Force on Force - 20mm British Army


Morning all!  Now, for yet another exciting side project to keep me distracted.  A fellow wargamer sent a large cardboard box of powdered mashed potato my way a few weeks back.  Great!  When I opened it up, however, it turned out that it was just a fistful of 20mm British Army figures, itching to have a game of Force on Force.

Even better!


I'm painting them up for him, about 30-odd Brits and 30-odd Taliban, along with a few vehicles.  I thought I'd share a bit of my progress, along with a few thoughts about how hard painting in a new scale is.

I wouldn't say it was hard in the difficult sense ... I'm a born-and-bred, dyed-in-the-wool 28mm painter.  In fact, I've already painted quite a few of Empress Miniatures' British, so of course I just tried to use the same techniques for these chaps.  Of course, it didn't work.  They looked great, but after spending 10 minutes painting the camo dots on their shirts I was starting to go mad.  It took another half an hour before I realised that some gentle 'stippling' with an old brush had exactly the same effect as painting on random camouflage patterns, and took a fraction of the time.

****************

● **WHAT YOU NEED TO DO**:
**A.** In the wargaming blog post, what did the writer find gives the same effect as painting camouflage patterns in much less time?
**B.** Write the next part of the wargaming blog post, picking up right after its last sentence.
The listing that comes next is drawn from a separate source.

● **STORED DATA**:
****************

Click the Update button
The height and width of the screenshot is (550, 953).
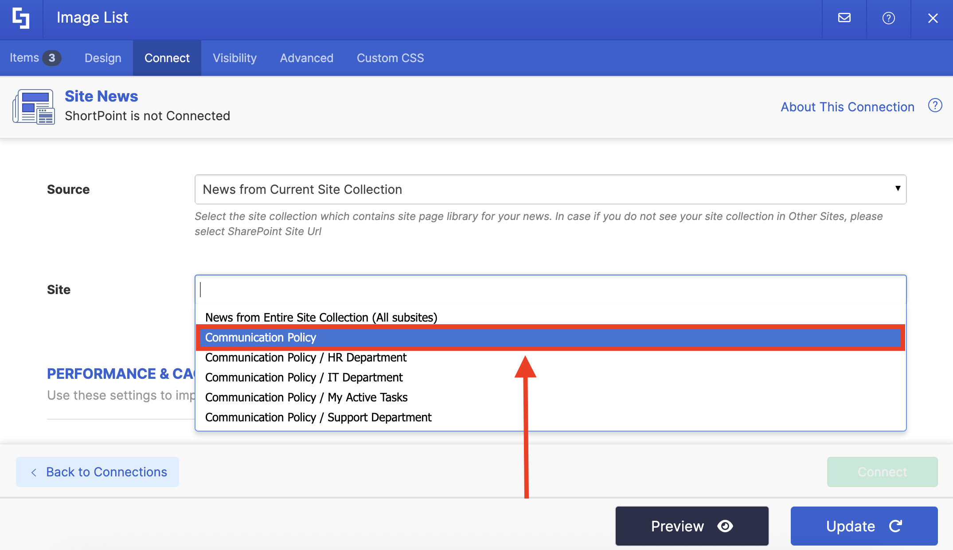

****************

● **ANSWERS TO THE EXERCISES**:
**A.** Gentle stippling with an old brush.

**B.**
So it did take some time to adjust my ambitions a bit and snuggle down to 20mm ... but once I did things moved very quickly.  I took these in to work on a night shift and all were undercoated, basecoated, painted, washed, highlighted and based by 1am.  Perfect!  The vehicles took a bit longer, they required a considerable amount of weathering and some hefty powders but the effect is very nice I think.

As for how it was done, well this is my 28mm tutorial.  For 20mm, do exactly the same except as mentioned above, you can stipple the camouflage on lightly rather than laboriously painting on every colour.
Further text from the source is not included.